A live born boy after in-utero thoracentesis because of a large pulmonary congenital cystic adenomatoid malformation
10.3760/cma.j.cn113903-20240310-00189
- VernacularTitle:胎儿巨大肺部囊性腺瘤样畸形宫内胸膜腔穿刺后成功娩出1例
- Author:
Jingxue WANG
1
;
Yu SUN
;
Huixia YANG
;
Lishuang MA
;
Ying WANG
Author Information
1. 北京大学第一医院妇产生殖医学中心,北京 100034
- Keywords:
Intrauterine therapy;
Congenital cystic adenomatoid malformation;
Fetal hydrops
- From:
Chinese Journal of Perinatal Medicine
2024;27(10):856-859
- CountryChina
- Language:Chinese
-
Abstract:
The course, progression, and prognosis of fetal congenital cystic adenomatoid malformation (CCAM) depend on the size of the mass, whether the mediastinum is displaced, changes in fetal hemodynamics, and the occurrence of fetal hydrops, with large CCAM being relatively rare.
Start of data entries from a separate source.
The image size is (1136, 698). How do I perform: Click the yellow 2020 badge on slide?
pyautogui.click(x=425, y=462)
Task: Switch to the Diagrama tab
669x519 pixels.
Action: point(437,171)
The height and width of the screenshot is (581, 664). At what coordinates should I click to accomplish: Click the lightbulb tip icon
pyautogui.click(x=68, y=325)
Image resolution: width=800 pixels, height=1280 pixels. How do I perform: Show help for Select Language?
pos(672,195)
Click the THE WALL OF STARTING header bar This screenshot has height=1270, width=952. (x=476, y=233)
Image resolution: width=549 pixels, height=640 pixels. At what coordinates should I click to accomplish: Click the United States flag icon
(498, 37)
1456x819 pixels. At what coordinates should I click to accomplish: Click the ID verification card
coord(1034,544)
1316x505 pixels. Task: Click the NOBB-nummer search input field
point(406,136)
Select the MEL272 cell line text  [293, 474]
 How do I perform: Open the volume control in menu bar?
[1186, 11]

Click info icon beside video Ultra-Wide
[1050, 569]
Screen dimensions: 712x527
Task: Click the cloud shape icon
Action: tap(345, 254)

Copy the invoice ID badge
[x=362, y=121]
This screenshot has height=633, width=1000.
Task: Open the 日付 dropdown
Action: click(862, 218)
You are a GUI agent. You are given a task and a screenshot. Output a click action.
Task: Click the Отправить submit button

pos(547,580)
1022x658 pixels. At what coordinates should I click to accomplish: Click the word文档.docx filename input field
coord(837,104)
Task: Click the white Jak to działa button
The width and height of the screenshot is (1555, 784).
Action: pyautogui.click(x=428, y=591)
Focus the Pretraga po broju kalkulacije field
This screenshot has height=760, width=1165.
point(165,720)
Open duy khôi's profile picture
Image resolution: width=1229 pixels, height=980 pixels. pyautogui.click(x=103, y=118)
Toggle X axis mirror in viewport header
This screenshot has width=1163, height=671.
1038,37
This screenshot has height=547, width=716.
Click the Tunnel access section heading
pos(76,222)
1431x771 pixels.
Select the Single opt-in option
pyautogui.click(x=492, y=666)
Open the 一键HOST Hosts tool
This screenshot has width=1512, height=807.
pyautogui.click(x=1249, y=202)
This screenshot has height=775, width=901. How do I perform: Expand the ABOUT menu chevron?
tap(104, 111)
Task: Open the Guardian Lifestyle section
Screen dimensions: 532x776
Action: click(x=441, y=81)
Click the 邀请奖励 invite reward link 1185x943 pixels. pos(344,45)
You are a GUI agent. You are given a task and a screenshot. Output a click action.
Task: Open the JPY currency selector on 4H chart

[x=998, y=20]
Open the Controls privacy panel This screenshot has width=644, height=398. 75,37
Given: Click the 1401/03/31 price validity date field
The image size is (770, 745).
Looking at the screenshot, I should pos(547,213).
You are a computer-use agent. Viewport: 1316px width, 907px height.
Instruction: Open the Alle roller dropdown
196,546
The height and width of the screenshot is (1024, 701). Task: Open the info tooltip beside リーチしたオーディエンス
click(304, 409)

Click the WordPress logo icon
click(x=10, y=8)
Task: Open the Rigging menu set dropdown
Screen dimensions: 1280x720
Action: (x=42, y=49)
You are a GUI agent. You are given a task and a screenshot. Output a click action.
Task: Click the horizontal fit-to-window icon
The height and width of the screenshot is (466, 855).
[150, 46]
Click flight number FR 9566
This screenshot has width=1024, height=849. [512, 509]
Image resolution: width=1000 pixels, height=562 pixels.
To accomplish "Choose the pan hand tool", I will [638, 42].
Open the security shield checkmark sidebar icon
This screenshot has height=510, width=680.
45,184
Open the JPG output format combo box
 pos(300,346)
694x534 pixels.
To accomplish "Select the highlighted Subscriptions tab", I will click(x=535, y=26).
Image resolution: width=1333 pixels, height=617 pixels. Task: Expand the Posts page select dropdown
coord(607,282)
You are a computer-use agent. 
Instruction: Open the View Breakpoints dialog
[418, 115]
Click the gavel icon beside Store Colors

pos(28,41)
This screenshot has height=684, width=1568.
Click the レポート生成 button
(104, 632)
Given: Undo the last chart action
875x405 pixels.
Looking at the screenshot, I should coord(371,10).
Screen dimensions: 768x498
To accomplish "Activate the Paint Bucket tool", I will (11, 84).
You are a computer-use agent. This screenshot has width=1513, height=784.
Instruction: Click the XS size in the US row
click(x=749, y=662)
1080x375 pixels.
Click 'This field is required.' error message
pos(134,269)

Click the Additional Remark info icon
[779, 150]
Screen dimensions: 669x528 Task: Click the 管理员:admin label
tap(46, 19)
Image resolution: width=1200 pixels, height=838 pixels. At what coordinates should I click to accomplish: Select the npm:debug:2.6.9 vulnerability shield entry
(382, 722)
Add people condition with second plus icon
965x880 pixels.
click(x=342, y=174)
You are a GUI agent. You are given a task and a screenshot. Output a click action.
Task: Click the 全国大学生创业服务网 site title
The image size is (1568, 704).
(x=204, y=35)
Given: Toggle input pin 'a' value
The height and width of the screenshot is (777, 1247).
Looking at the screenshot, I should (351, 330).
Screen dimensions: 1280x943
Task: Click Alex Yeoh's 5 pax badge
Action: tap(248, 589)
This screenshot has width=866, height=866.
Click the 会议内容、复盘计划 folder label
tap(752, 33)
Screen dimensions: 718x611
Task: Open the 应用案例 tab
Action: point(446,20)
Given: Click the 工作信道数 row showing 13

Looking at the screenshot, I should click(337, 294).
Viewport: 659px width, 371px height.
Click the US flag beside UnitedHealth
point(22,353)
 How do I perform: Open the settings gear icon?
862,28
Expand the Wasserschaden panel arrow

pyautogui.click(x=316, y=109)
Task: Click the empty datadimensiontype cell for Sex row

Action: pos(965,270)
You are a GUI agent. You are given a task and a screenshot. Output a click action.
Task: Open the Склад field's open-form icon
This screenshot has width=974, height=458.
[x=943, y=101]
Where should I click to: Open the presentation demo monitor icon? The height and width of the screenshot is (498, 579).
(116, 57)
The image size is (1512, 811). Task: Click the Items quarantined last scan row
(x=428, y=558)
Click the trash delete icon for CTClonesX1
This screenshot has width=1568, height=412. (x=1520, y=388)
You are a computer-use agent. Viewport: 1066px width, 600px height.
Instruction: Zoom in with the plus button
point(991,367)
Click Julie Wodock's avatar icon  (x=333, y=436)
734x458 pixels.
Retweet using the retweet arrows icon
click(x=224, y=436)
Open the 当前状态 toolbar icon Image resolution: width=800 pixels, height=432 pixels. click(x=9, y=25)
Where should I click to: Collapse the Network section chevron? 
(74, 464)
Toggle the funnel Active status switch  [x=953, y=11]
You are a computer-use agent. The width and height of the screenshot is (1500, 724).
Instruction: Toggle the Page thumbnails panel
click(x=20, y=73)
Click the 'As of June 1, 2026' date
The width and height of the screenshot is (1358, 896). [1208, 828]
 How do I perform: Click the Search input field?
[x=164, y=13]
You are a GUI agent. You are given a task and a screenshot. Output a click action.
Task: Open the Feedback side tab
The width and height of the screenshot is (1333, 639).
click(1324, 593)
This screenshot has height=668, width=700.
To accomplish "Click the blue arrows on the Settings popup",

In this case, a fetus was suspected of having a large CCAM with fetal hydrops and cardiac insufficiency at 27 weeks of gestation. After multiple imaging evaluations and multidisciplinary consultations, a delivery plan and neonatal resuscitation plan were formulated. At 31 +4 weeks of gestation, in-utero thoracentesis and drainage were performed. Postoperatively, the fetal CCAM was reduced compared to before, and the maternal symptoms of chest tightness and shortness of breath were also improved. Three days after the procedure, the mother experienced premature rupture of membranes and delivered a male infant vaginally at 32 weeks of gestation. On the fifth day after birth, the newborn underwent resection of the pulmonary cystic adenomatoid malformation, confirming the diagnosis. Follow-up for two years post-birth showed good prognosis for both the mother and the child. Therefore, when CCAM is detected during pregnancy, thorough in-utero evaluation should be conducted, and a monitoring plan should be developed based on potential perinatal conditions to avoid unnecessary termination of pregnancy. If the pregnancy continues, multidisciplinary evaluation and preparation for perinatal surgery are necessary.